::: Dataset content
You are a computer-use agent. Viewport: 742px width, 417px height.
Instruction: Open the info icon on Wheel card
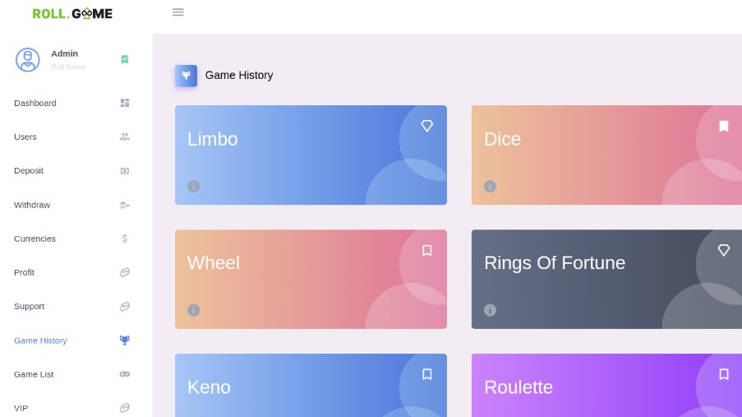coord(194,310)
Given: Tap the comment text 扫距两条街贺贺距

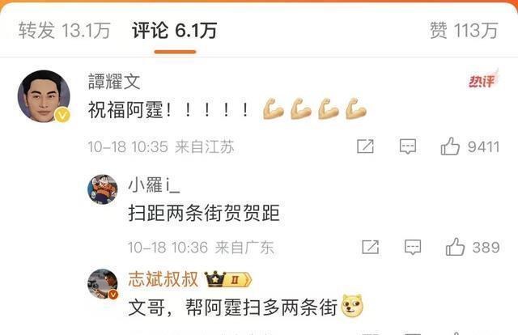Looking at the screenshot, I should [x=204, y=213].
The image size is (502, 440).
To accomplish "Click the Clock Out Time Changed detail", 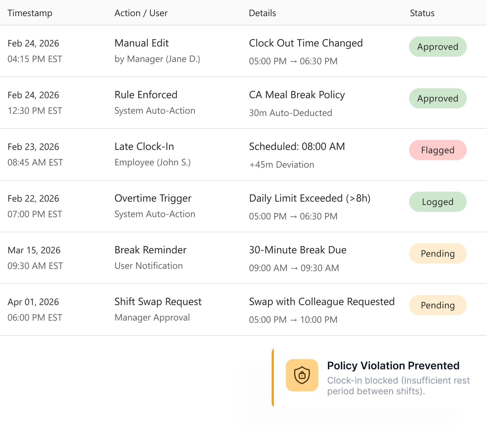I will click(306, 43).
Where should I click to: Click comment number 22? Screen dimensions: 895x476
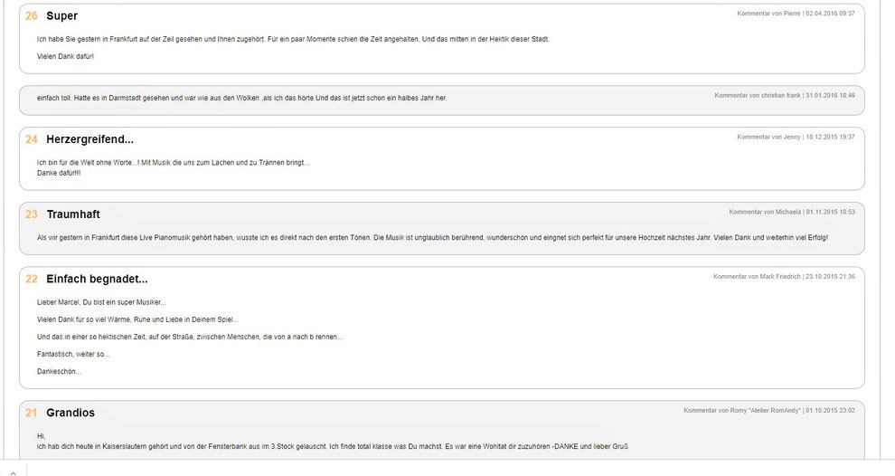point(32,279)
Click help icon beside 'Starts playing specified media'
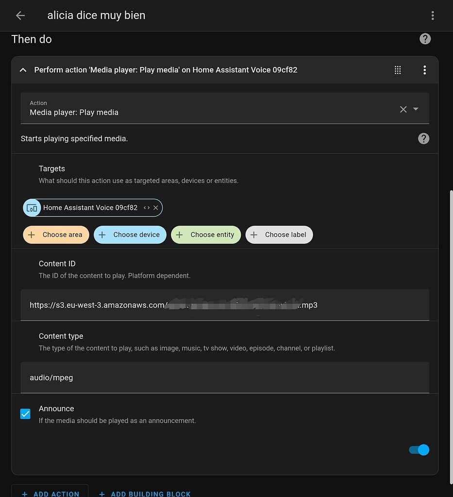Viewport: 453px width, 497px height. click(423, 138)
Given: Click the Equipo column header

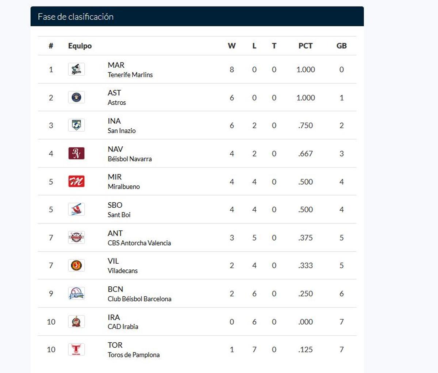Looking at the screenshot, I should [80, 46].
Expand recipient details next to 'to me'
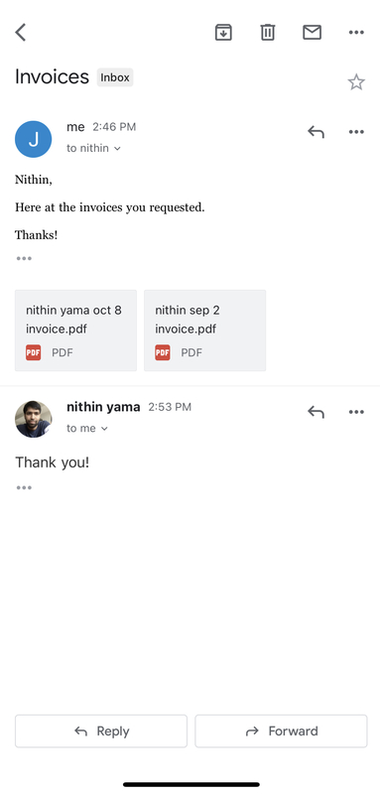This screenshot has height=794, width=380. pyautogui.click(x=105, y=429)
::::::
::: Dataset content
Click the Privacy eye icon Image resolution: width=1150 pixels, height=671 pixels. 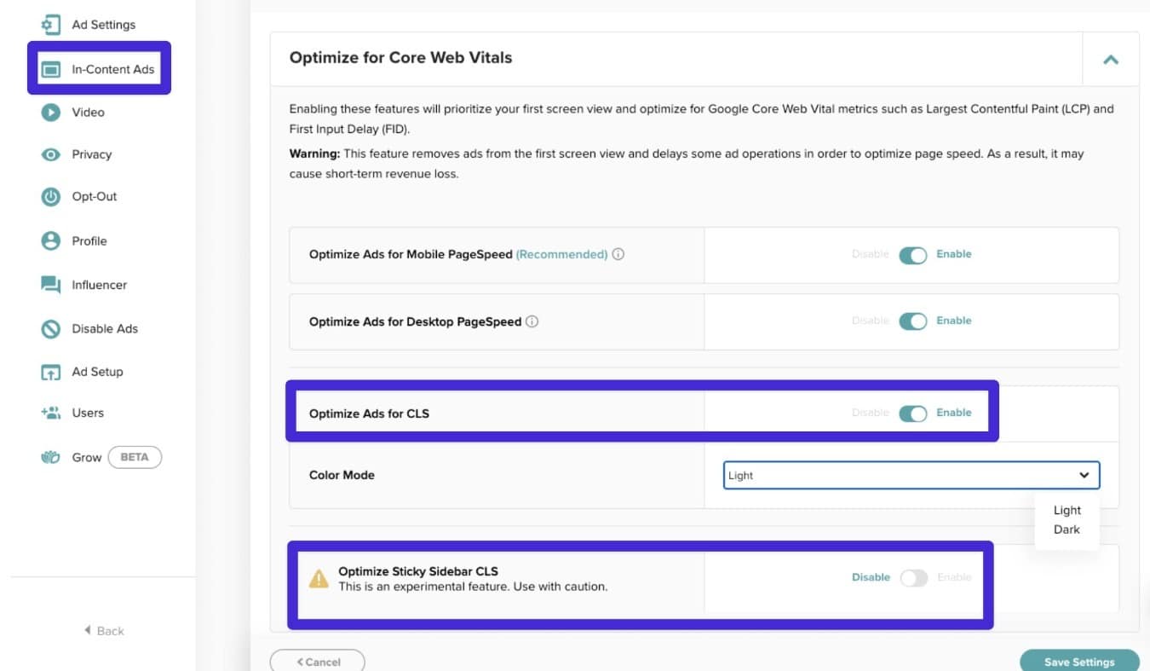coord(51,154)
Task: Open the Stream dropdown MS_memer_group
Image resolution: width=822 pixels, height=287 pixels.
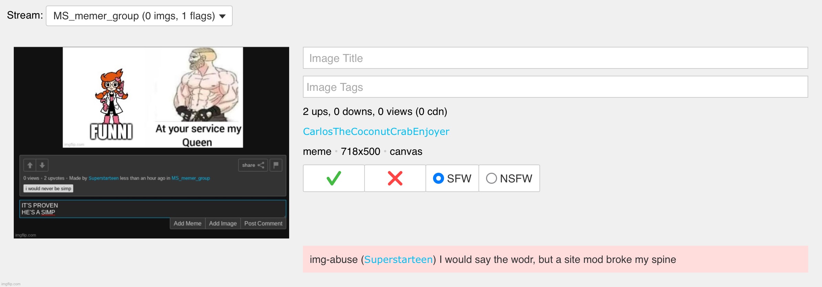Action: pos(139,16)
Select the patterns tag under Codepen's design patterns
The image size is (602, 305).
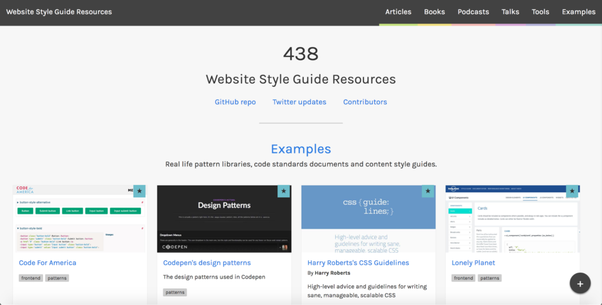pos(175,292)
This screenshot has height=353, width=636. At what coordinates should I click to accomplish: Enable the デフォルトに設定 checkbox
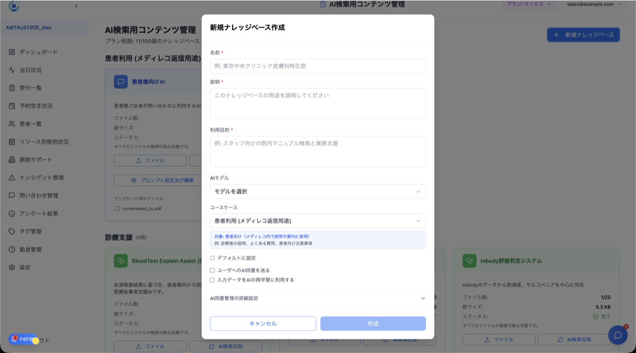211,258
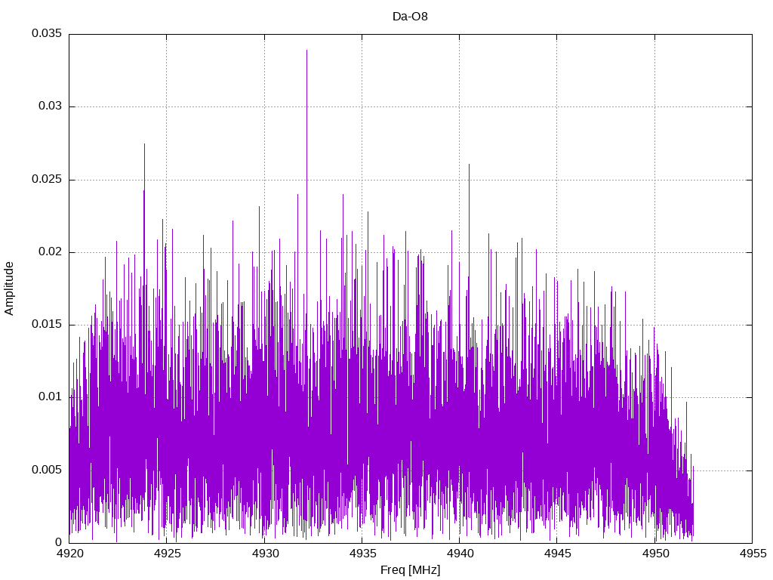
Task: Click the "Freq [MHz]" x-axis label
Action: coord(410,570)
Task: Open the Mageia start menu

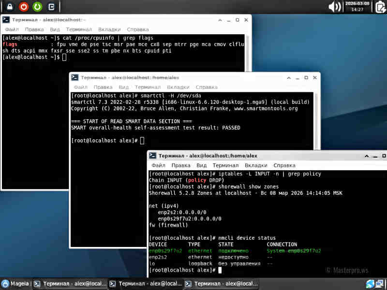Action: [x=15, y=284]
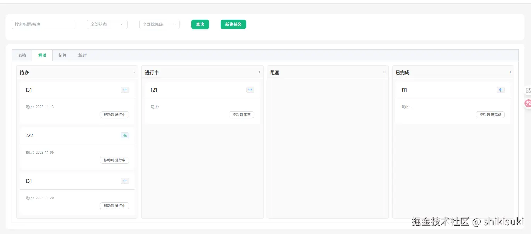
::::::
Your objective
Your answer must be the exact lines from the records above, from the one containing "You are a computer-use" through the one containing "The image size is (502, 440).", both included, with every picture left out.

Solution to this problem
You are a computer-use agent. Viewport: 742px width, 417px height.
Instruction: Open the info icon on Wheel card
coord(194,310)
Given: Tap the comment text 扫距两条街贺贺距

Looking at the screenshot, I should [x=204, y=213].
The image size is (502, 440).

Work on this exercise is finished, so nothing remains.